The shortcomings of first-layer of defense
Let’s go back to that malware installed on the Bangladesh Bank’s system. We’re all familiar with malware these days; it’s a fact of life. It just took a slightly open door – a complicit or careless employee – and the malware was in, quietly providing the hackers with information critical to their mission of fraud. Can you prevent that door from never being opened for a split second? The fact is, there are thousands upon thousands of transactions conducted every day in a financial institution. And importantly, there are humans behind those transactions. Whether or not you can control technology, you can’t control human behavior. The human behavior that began the Bangladesh heist chain of events happened before the transaction.
Multiple layers of defense: THE critical solution
What do you do if first-layer defenses based on transaction analytics aren’t enough? You complement them with deeper layers of defense that are based on understanding of human behavior. User behavior analytics combine technologies based on pattern-based intelligence, profiling, and predictive analytics. This ensures continuous monitoring and auditing of human behavior across entire banking systems, with immediate alerts when control breaches occur.
The Bangladesh case used information gained through employee access, took advantage of an on-leave period, and transferred funds to bogus accounts. Each of these events, by itself, can fly under the radar without the capacity to correlate the actions.
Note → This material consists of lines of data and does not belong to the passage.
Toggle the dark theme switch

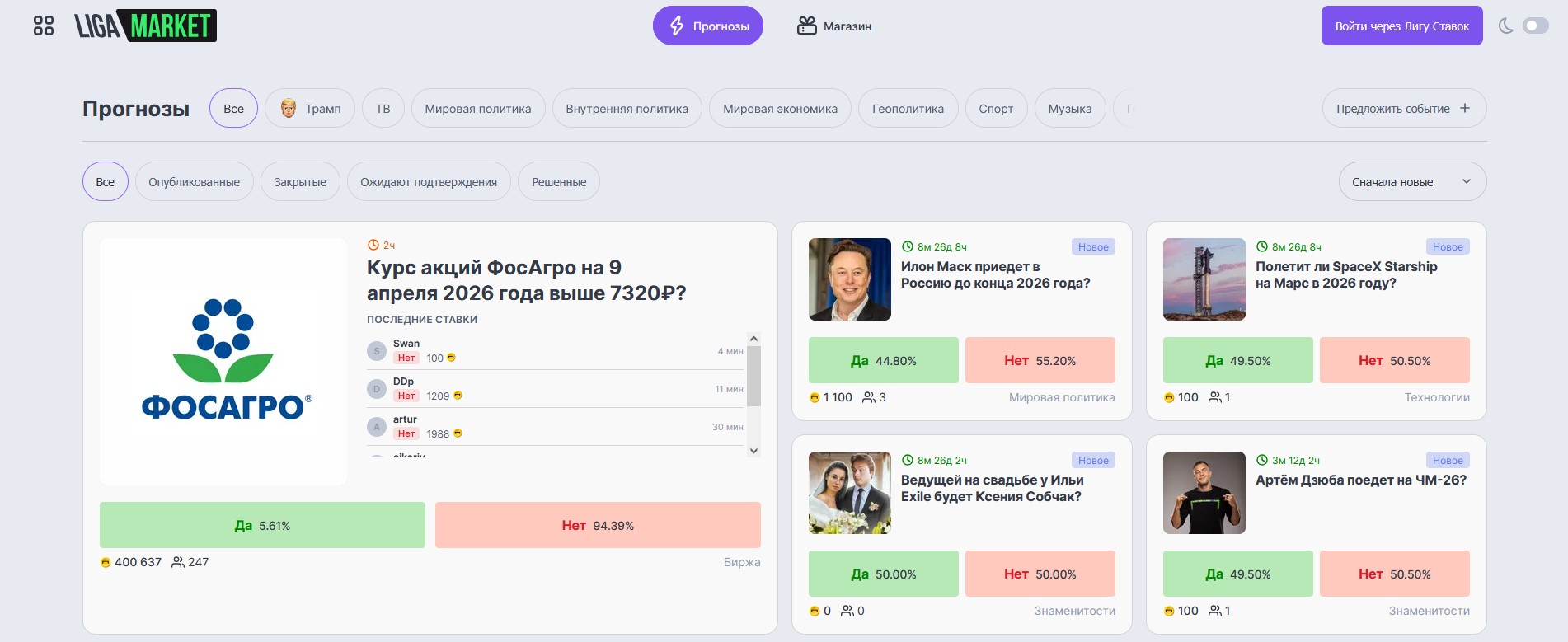[x=1535, y=26]
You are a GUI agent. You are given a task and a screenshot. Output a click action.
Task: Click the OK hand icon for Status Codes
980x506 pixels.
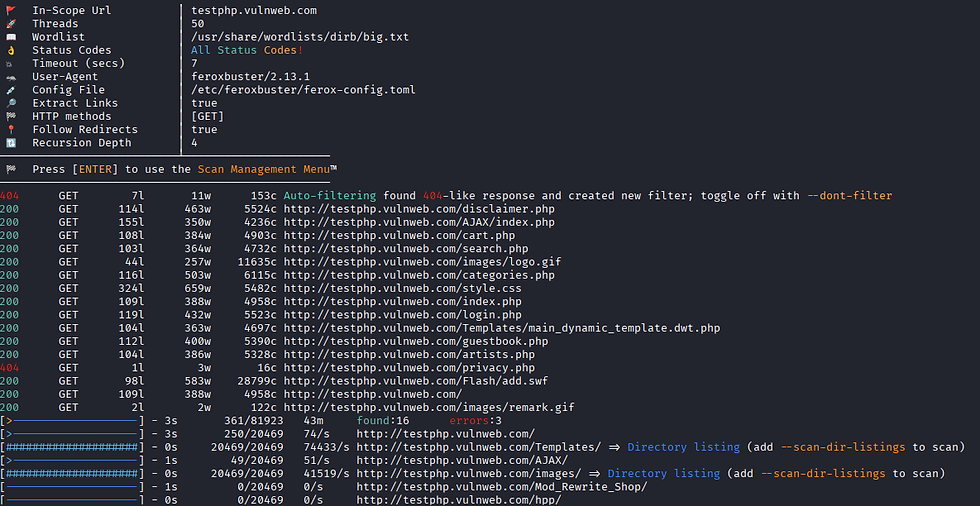click(10, 50)
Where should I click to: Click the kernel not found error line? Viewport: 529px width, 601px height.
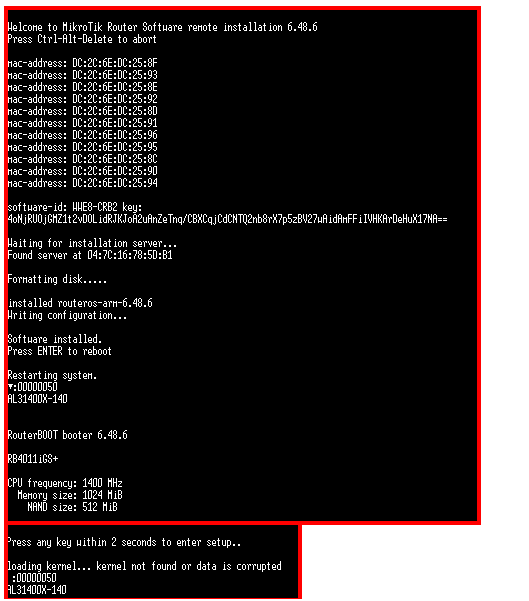(x=145, y=566)
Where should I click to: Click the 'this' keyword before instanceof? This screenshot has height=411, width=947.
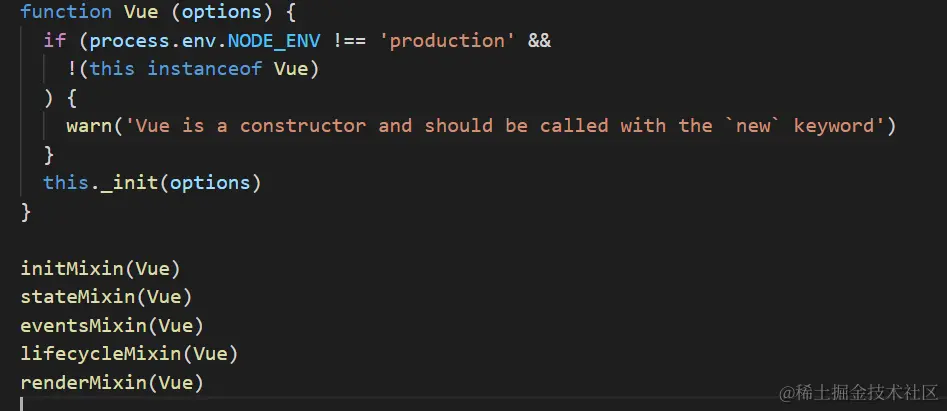tap(112, 69)
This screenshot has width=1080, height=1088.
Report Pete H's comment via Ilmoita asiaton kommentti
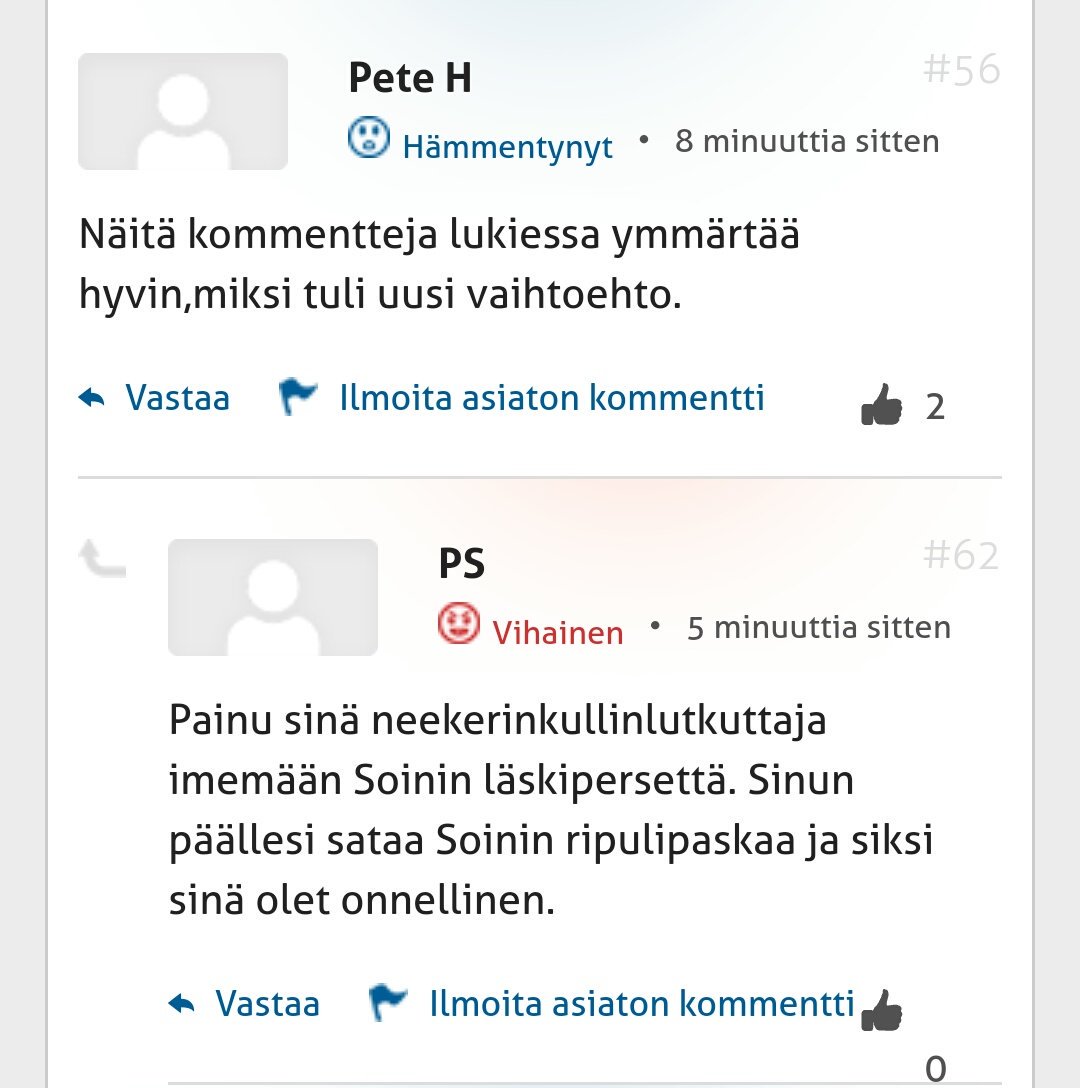[552, 398]
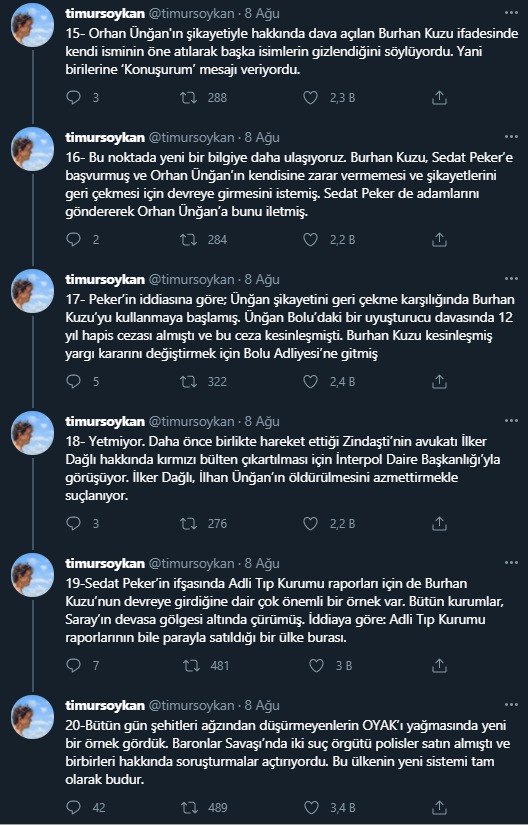Open three-dot menu on tweet 20
The width and height of the screenshot is (528, 825).
511,705
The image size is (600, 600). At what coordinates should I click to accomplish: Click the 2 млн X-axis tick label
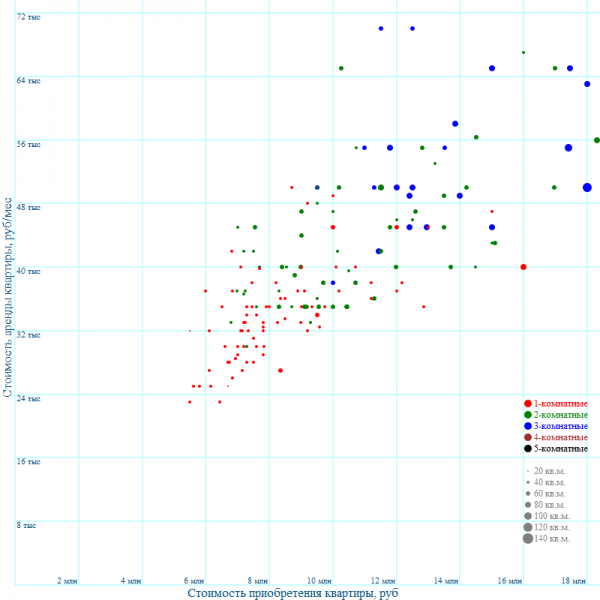67,580
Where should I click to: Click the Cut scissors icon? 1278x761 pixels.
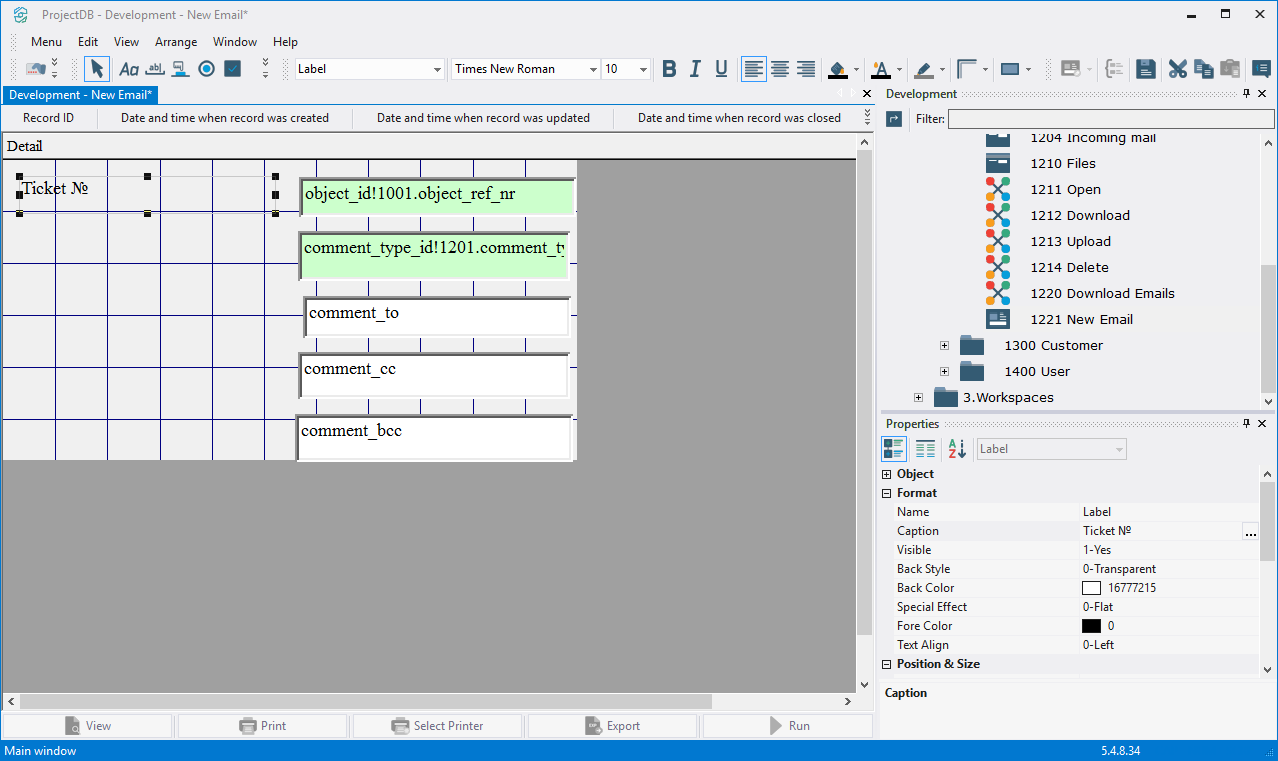1177,69
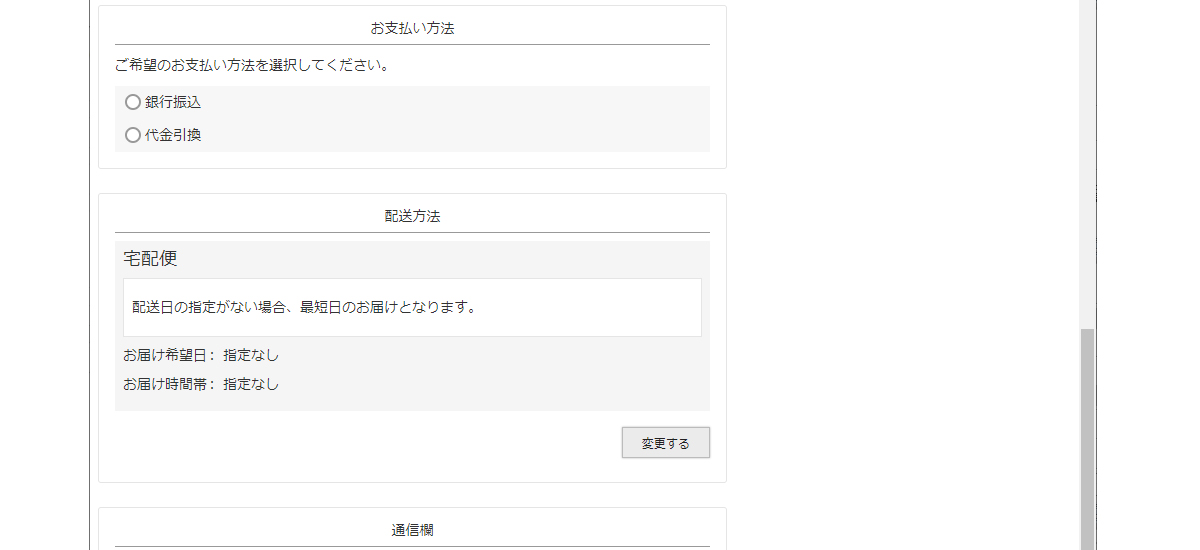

This is our specialty at NetGuardians. Our smart behavior analytics software – available as out-of-the-box solutions called Smart Controls Objectives (SCOs) – could prevent events such as these Swift hacking frauds by:
- Correlating information from multiple sources.
- Identifying suspicious user behavior in real-time with non-intrusive pattern-based intelligence: Logins from unusual locations, password tries and fails, use during vacation time or out-of-business hours, etc.
- Spotting unusual account activity like multiple money transfers to a single location or recipient, transfer of amounts deviating from the habit, unprecedented payment channels, etc.
- Providing real-time alerts to the activity.
- Correlating available audit trails, giving you the relevant information to identify the user who acted maliciously.
These multiple layers of defense work together with the first layer of defense to prevent cyber-frauds from occurring. Financial institutions – and their clients – save money, reputation and frustration.